> **Stated task**:
Retype every entry below word for word, leaving out the pictures.

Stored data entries

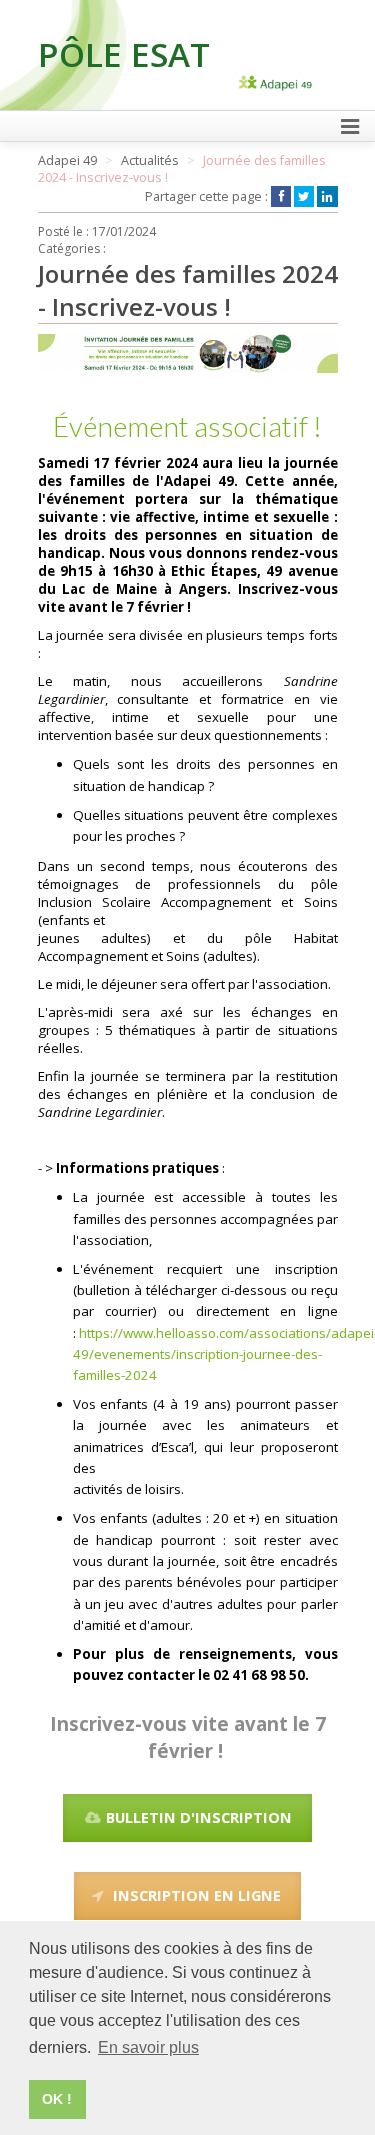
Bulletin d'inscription (197, 1817)
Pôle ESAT (124, 54)
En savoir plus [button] (148, 2047)
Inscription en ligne (197, 1895)
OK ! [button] (57, 2099)
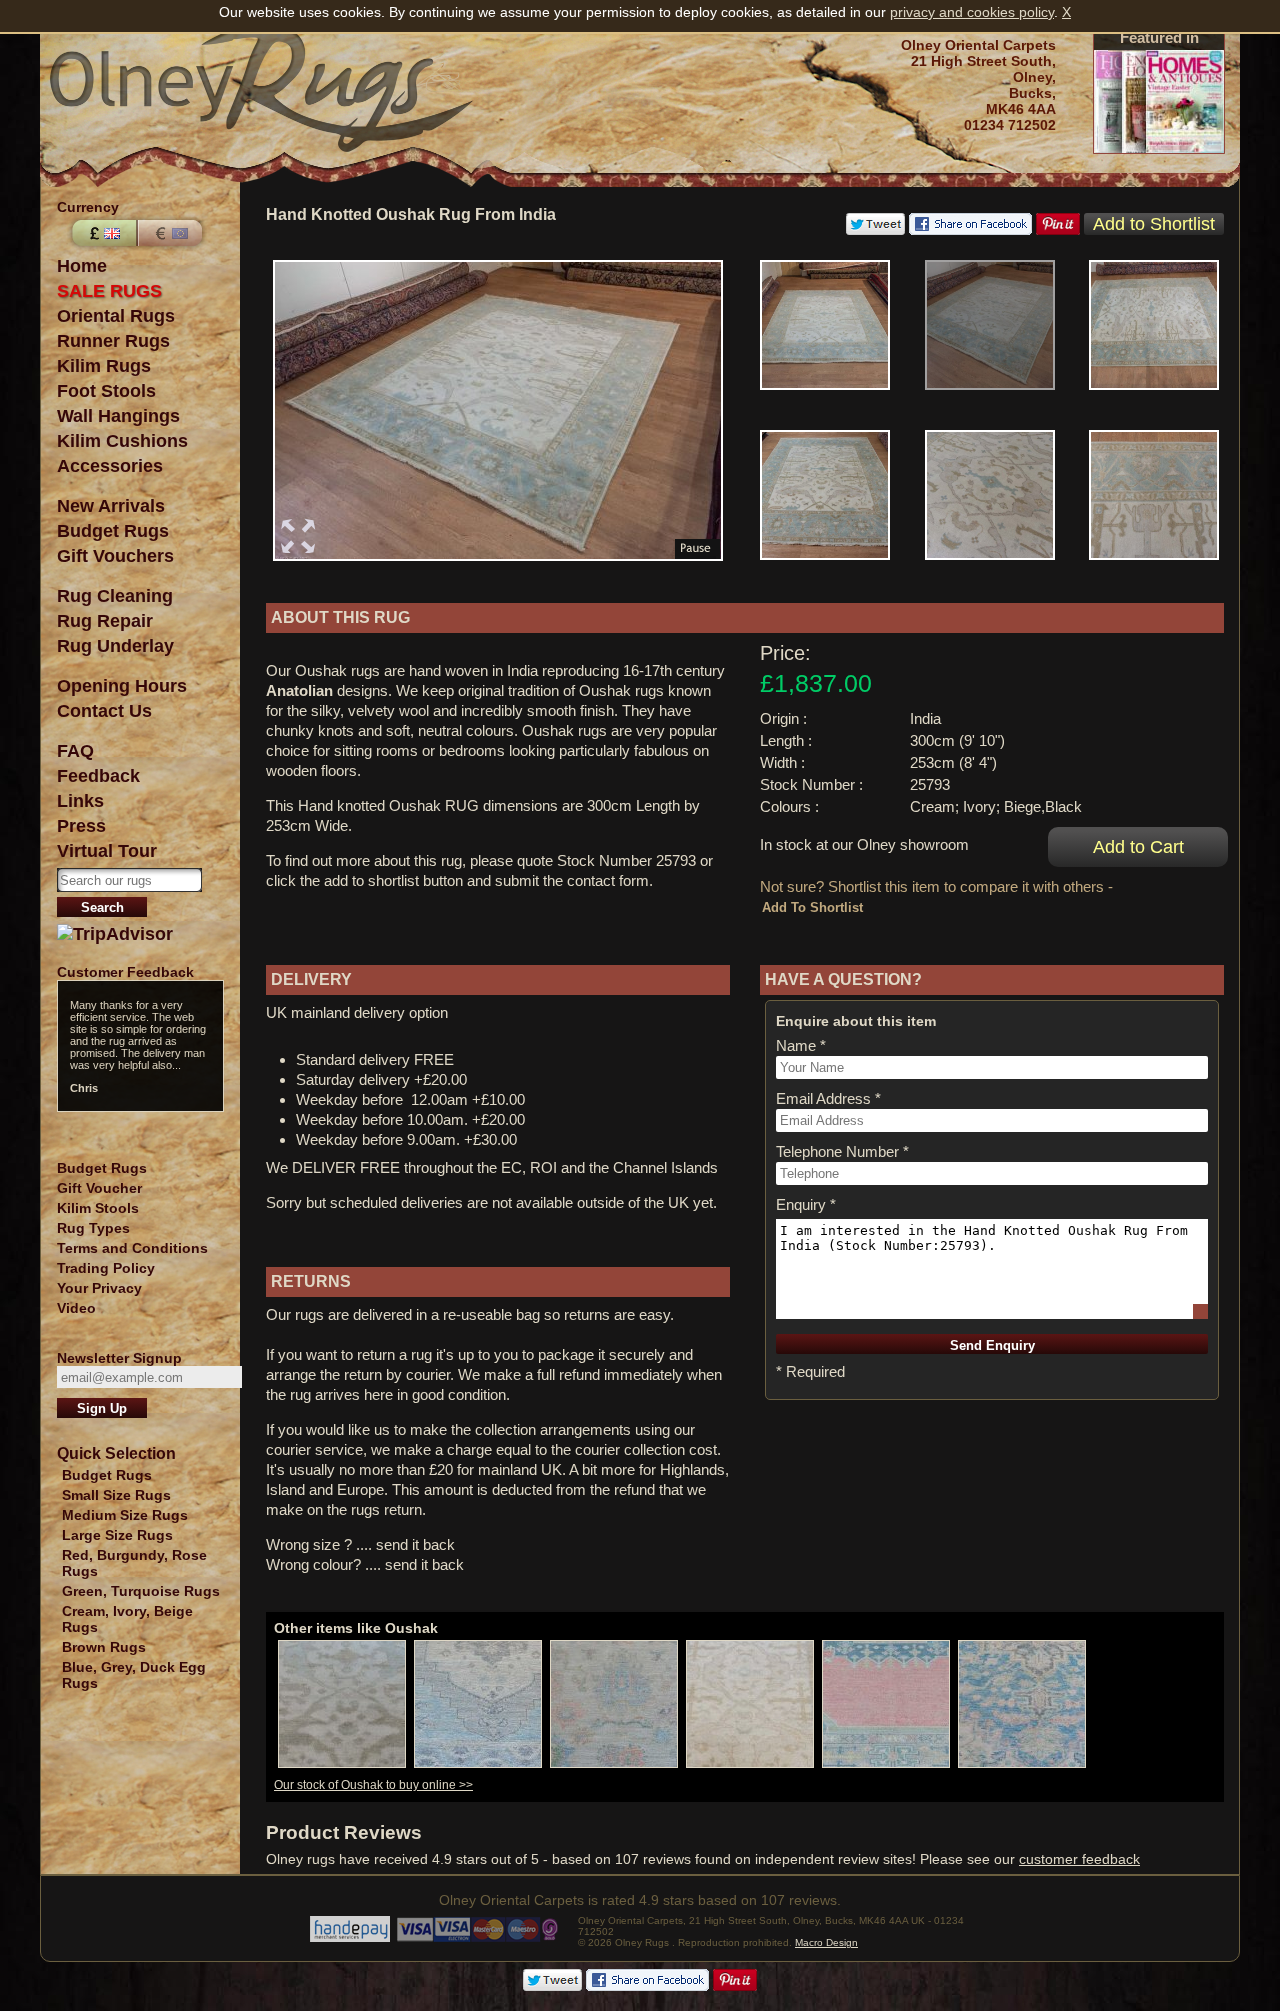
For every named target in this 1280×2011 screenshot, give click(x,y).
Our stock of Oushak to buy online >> (373, 1785)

> **Response below**:
Bulletin d'inscription (197, 1817)
Pôle ESAT (124, 54)
En savoir plus [button] (148, 2047)
Inscription en ligne (197, 1895)
OK ! [button] (57, 2099)
For every named target in this 1280×2011 screenshot, give click(x,y).
Our stock of Oushak to buy online >> (373, 1785)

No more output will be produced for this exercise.